Laurence Baker of Stanford University presented a study of the effect of physician ownership of MRI equipment on health outcomes. Physicians who own equipment have a strong financial incentive to use their MRI equipment, rather than referring patients to other providers. This may lead to inefficient overuse as physicians use the equipment in cases where they would not have otherwise done so. Using Medicare claims data from 1998 to 2005, Baker compared physicians who acquired MRI equipment with those who did not and found a strong effect of equipment ownership. Ownership caused physicians to prescribe 28 more MRIs per 1,000 patients in the first 30 days after acquiring equipment; and acquiring equipment increased MRI spending by about $1,400 in the first 90 days. Spending on other complementary procedures, such as X-rays, also increased. These increases far outweighed the $600 fall in spending on outpatient procedures associated with MRI ownership.

Developmental origins of health

Nobel Laureate James Heckman of the University of Chicago concluded the conference with a keynote address in which he presented a framework for studying the effects of policy interventions on health over the life cycle. He presented evidence that a number of factors contribute to overall health and wellness, emphasizing the importance of both cognitive and noncognitive skills and synergies between different interventions.

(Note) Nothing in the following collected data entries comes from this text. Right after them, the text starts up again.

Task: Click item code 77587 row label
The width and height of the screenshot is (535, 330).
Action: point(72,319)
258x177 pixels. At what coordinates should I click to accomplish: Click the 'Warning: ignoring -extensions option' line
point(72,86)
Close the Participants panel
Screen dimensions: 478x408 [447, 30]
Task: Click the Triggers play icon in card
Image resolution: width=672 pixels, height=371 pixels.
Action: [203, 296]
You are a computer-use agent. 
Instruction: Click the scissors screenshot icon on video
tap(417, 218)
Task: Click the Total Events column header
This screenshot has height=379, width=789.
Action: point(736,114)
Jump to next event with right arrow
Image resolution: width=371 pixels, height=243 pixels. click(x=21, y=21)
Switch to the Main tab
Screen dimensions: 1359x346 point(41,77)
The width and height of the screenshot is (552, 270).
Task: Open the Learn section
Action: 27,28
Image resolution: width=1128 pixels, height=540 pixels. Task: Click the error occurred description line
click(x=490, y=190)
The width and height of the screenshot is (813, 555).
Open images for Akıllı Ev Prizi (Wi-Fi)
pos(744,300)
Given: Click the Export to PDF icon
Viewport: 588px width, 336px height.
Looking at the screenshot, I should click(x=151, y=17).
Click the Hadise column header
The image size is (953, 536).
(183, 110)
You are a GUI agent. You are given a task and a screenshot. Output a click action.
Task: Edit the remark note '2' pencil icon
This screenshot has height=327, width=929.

Heckman used longitudinal data from the British Cohort Study of 1970, from which he could observe people at birth, age ten, and age 30, to study the impact of education on health. He compared health outcomes at 30 of those who had education beyond the compulsory level in Britain with health outcomes of those who had only the compulsory level of education. He found that education significantly affected health, and the effects were strongest for those with low noncognitive ability and those with high cognitive ability. However, the effect of education could only account for part of the observed differences in health outcomes at age 30. One’s cognitive and noncognitive skills and health at age ten (which are of course unaffected by later education) explained as much as half of the difference in physical and mental health outcomes at age 30. Heckman’s work demonstrates the importance of development in the early years for health and well-being throughout one’s lifetime.

Conclusion

The New Perspectives on Health and Health Care Policy Conference produced fruitful discussion on a variety of important topics. A common theme across the sessions was that new and innovative methodological approaches have yielded interesting and often nuanced findings that can inform policymakers. The research presented at the conference also serves as a stepping stone to further work that will help guide efforts to improve the health care system.


Notes

1 Monopsonistic power refers to cases where a single buyer controls a large share of the market. This is sometimes the case when there is a single employer in a geographic area.


Opinions expressed in this article are those of the author(s) and do not necessarily reflect the views of the Federal Reserve Bank of Chicago or the Federal Reserve System.